Task description ▸
Be exact. Print each record as it stands.

Stored data ▸
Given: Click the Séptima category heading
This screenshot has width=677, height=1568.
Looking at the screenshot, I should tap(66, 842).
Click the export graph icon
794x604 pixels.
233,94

Solved exercise ▸
Given: Click the Séptima category heading
This screenshot has width=677, height=1568.
Looking at the screenshot, I should tap(66, 842).
Click the export graph icon
794x604 pixels.
233,94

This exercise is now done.